Tips for your business plan by Alex Iskol, 2048 Ventures
August 26, 2019
We discuss business plans when reaching VCs and convincing VCs to invest in your company with Alex Iskold, Managing Partner and Co-founder of 2048 Ventures
“What investors are really looking for is founder-market fit, understanding why you’re qualified to build the business, and demonstrating fluency in the market or business”, Alex Iskold
In this video, Alex Iskold discusses with us the importance of a business plan, particularly when trying to convince investors to put money into your company.
It can be difficult to know what exactly to say or to include in the plan. But his advice will hopefully give some guidance to those looking to begin funding their vision.
The importance of a business plan to investors
He explains how founders shouldn’t become caught up in the process of trying to develop a formal, traditional business plan.
This isn’t to suggest that business plans are unimportant but rather that people looking for help from investors should be able to capture the important aspects of a business plan and articulate the information concisely.
Investors also want to see that the founding team has both the dynamic and capabilities to flourish in their market.
Finding the right fit in regards to the people hired and the market that they’re entering is imperative.
This entails having relevant people on the team. It’s fantastic if the individuals brought on board are proactive and hardworking but their skills need to match needed skills for the company and the skills that will be more effective in the desired market.
If the fit is right, the team will more than likely be able to demonstrate their fluency in the business. Much of this will come to light in the business plan as the plan serves as an example of both the approach to strategic thinking and the collaborative efforts of the team.
Expectations for how entrepreneurs will use funds
The business plan should explain the big picture for how the investors’ money will be used.
An effective business plan will coherently and concisely explain the use of funds in a persuasive manner.
No one is expecting the business to anticipate management of money down to the dollar.
Early stage companies will primarily be using money to hire necessary people. If the company is dealing with a physical product, a significant amount of funding will go to manufacturing.
Furthermore, investors will look at how much you pay yourself. The amount you designate for your own salary gives investors an idea of how seriously you take both the company and the money. A committed individual will prioritize the growth of the company before their own financial comfort.
The business plan should ultimately serve to explain the big picture idea for fund management.
That is why investors care a great deal about the presentation of the plan. Founders should therefore look at it as an opportunity to show potential investors that they understand the business well.
Founders demonstrate this by logically describing money allocation, who will be hired to help manage the money, and the expected outcome after this planning.

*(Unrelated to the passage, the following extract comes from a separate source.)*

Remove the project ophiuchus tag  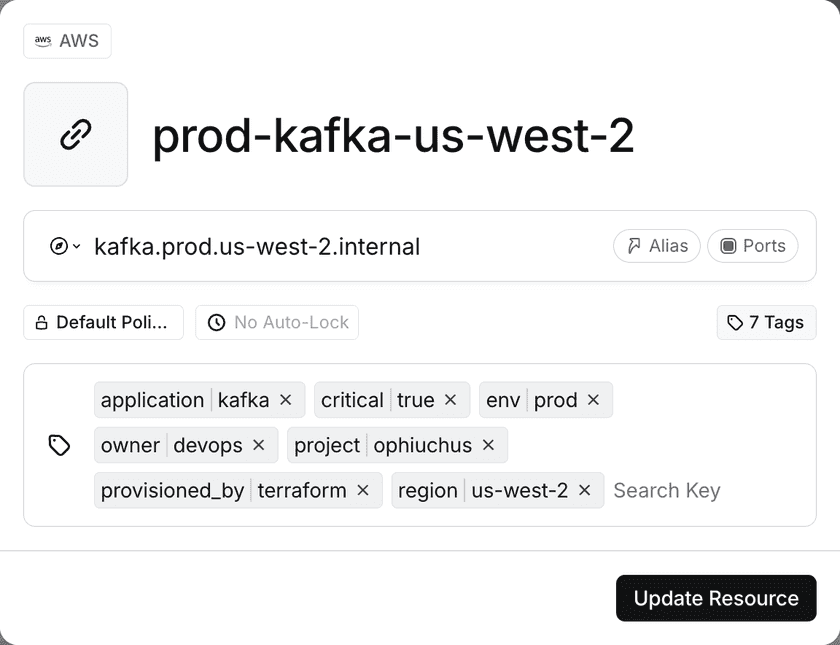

That is why it’s crucial to spend the necessary time writing out the business plan. It can be the determining factor in whether or not a company receives much needed funding.
About Alex Iskold
Managing Partner and Co-founder of 2048 Ventures
Alex Iskold is a co-founder and Managing Partner at 2048 Ventures. Prior to 2048, Alex spent 5 years at Techstars as the Managing Director of its NYC program, where he invested in and helped over 100 startups. Alex was previously the founder and CEO of Info Lab (acquired by IBM), founder and CEO of GetGlue (backed by USV, RRE, Time Warner), Chief Architect of distributed computing startup DataSynapse, and a software engineer at Goldman Sachs, D.E. Shaw and Thinkmap.
Alex also taught an award-winning undergraduate computer science class at NYU. He holds a B.S. in Math with Honors from Lehigh University and M.S. in Computer Science from NYU. Alex writes one of the top startup blogs called Startup Hacks.